Perhaps, the Federal Government, not
unmindful of the spectre of unemployment and increasing insecurity in
the land had instituted a lot of policies in a bid to curb this growing
monster. For example, the government recently introduced the National
Job Creation Scheme with a seed take-off allocation of N50bn; it also
made a provision for the Youth Enterprise with Innovation in Nigeria
(YouWin) programme, which was expected to create about 100,000 jobs and
the Subsidy Re-investment and Empowerment Programme, which was newly
introduced by the Jonathan administration.
The 2012-2015 Medium-Term Fiscal
Framework was equally designed to create jobs with agriculture as the
pivotal sector for employment opportunities. This is because the sector
has the potential for growth as well as the capacity to absorb large
percentage of the unemployed. Despite these attempts, however, the rate
of unemployment seems to be astronomically tending towards a crisis
point, chiefly because the programmes do not reach their targets.
Therefore, the government should review its strategies and adopt a
combination of feasible and less restrictive macro-economic policies in
terms of expansion of infrastructure investment and the stimulation of
other ‘real’ jobs, involving public and private partnership.

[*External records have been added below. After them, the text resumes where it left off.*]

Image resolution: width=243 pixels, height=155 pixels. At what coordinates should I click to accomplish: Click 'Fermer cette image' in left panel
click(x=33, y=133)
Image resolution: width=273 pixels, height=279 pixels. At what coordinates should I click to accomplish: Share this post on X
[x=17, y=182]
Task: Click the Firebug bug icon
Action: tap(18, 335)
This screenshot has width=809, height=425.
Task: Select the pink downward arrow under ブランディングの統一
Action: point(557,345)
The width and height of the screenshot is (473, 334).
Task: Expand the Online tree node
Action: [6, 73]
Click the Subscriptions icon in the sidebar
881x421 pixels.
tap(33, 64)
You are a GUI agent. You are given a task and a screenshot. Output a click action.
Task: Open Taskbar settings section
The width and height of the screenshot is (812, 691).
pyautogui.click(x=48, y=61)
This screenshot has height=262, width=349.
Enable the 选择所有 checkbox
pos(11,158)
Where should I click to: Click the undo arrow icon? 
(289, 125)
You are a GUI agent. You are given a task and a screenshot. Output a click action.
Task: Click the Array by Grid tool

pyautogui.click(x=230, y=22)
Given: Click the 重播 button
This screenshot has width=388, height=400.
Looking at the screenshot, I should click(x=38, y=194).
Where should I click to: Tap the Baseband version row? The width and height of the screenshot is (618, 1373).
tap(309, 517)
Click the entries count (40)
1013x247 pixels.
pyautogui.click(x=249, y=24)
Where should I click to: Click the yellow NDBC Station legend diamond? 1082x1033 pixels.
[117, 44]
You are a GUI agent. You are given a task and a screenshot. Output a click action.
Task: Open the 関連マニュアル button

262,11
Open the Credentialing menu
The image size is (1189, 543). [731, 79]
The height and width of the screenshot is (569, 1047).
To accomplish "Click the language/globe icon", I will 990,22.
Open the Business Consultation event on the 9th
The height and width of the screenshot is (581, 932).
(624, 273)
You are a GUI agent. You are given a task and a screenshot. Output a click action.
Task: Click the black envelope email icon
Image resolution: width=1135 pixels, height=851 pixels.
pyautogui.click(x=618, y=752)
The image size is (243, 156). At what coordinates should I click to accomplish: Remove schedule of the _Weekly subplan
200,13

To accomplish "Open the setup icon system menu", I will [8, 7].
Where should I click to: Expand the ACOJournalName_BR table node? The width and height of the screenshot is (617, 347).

Entrepreneurial development, with
emphasis on the retraining of small investors is a good strategy to
solving or reducing unemployment because there is the need for a
mechanism to develop the skills of unemployed graduates. Additionally,
there should be massive investment in infrastructural projects such as
railway, power, roads, refineries, petrochemicals, mining, agriculture,
water supply, irrigation, health and rural development. As is done in
other progressive climes, the government should embrace the private
sector specifically, to help revive our comatose industries in the areas
of food processing, textiles, hides and skins, furniture, burnt bricks,
leather and footwear, pharmaceutical industries and solid minerals,
through virile reform that would bring about cheap access to capital,
tax and tariff regime, export-stimulation, credit management, strict
enforcement of standards, import regulations, anti-smuggling laws and
genuine waivers.
Basically, serious attention must be paid
to agriculture and allied industries by all tiers of governments as the
vehicle for employment generation. It is counter-productive for the
nation to be mobilising and sharing revenues from a mere monolithic
economy. There is an urgent need for governments – federal, state and
local – to cut spending on governance and bureaucracy and rather devise
ingenious avenues for expanding their revenue base by venturing into
diverse areas of commerce. It is high time government began subsidising
credits to sectors that are likely to be able to generate employment
while tax incentives could be deployed to attract investment in
labour-intensive areas.
There is also the need to urgently
provide solutions to the mismatch between education outcomes and skills
demand, to ensure that the country’s educational system provides the
necessary skills required by ensuring that there is not much emphasis on
paper qualifications at the expense of entrepreneurial skills.